Hundreds flock to Maryland park to view 'exceptional' rare bird

Oliver Milman

Hundreds of people have flocked to the Washington DC area to catch a glimpse of a new, celebrated arrival who has offered some welcome relief following a bruising year. No, it’s not Joe Biden.

Excited birders have crammed into a Maryland park, braving rain and dismally low temperatures, to witness the painted bunting, a brightly coloured bird that usually reserves its elan for the warmer climes of Florida.

Related: A wing and a prayer: how birds are coping with the climate crisis

Word spread of the bird’s presence after a posting on the eBird website, causing a surge of visitors to the Chesapeake and Ohio Canal National Historical Park, found on a bend of the Potomac River, a short journey north-west of Washington. On Saturday, more than 80 cars were still in line to get into the park shortly before its sundown closure, the Washington Post reported.

The birders included Jacques Pitteloud, whose day job is Switzerland’s ambassador to the US. “To see it close to DC, that was absolutely unrealistic,” Pitteloud, who has been birdwatching since he was a young boy, told the Post. The painted bunting was “exceptional”, he added.

The unusual avian arrival is highly distinctive, with its brilliant blue head, red belly and flashes of green and red on its back. The bird spotted in the park was a male – the females are a more uniform green colour.

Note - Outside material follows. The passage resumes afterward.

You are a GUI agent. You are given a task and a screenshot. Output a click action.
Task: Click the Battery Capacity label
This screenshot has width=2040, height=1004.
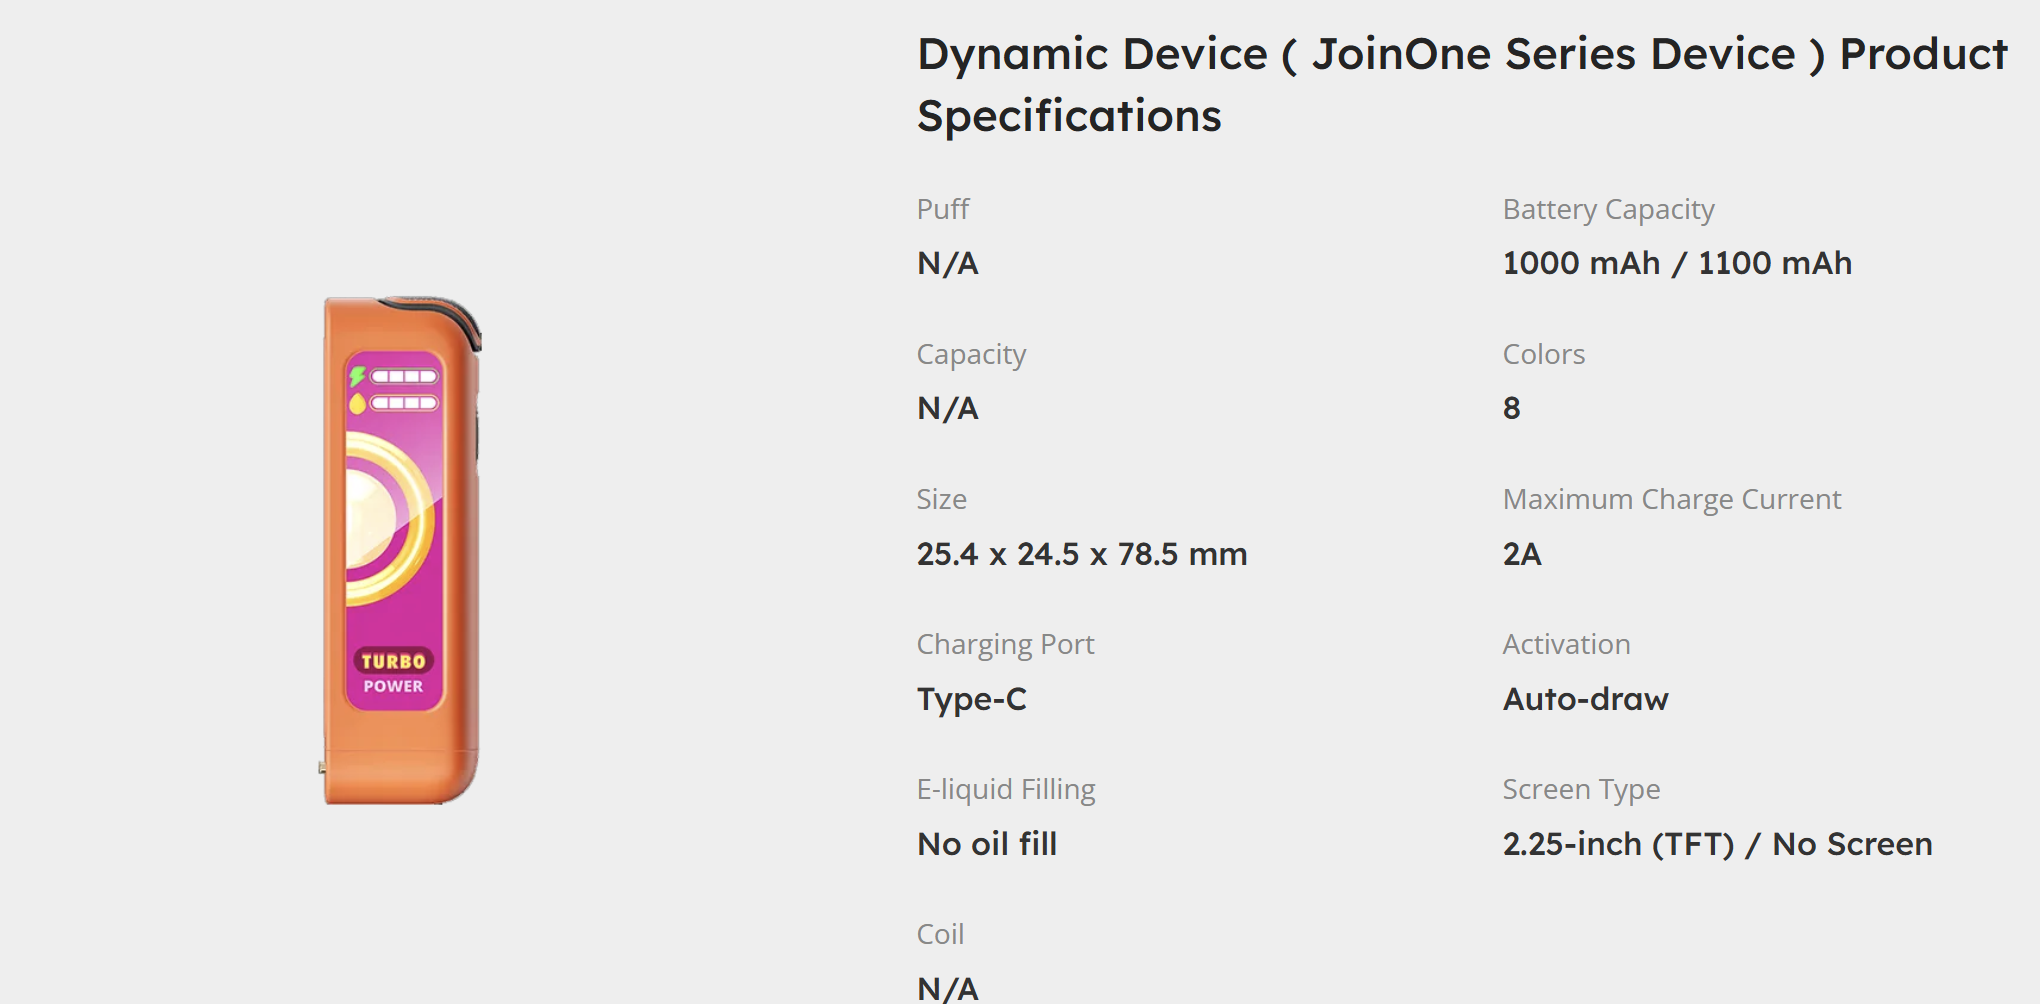coord(1608,209)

Painted buntings are about 5in in length, dine on seeds and insects and prefer to construct nests in dense foliage. The species is also one that is having its preferred conditions warped by the climate crisis, according to Audubon, with rising global temperatures causing changes in the range of the painted bunting along with other species such as the western bluebird, American goldfinch and spotted towhee.

Species in various countries are now being pushed north as conditions heat up, with researchers warning last year that two-thirds of North American bird species are at risk of extinction due to the climate crisis. “Climate change is disrupting hundreds of bird species, and thanks to community scientists all across the country, we can visualize these disruptions in real time and plan conservation efforts accordingly,” said Sarah Saunders, a quantitative ecologist at Audubon.

But, for now, people near Washington can at least enjoy the presence of a flamboyant arrival that is set to become the latest winged celebrity following Barry the barred owl and the “hot duck”, both found in New York City’s Central Park. “While it’s not a good sign for climate change, a painted bunting, one of my favorite birds, being in our nearby park brings me joy!” tweeted Margaret Johnson, a professor at the University of Baltimore School of Law.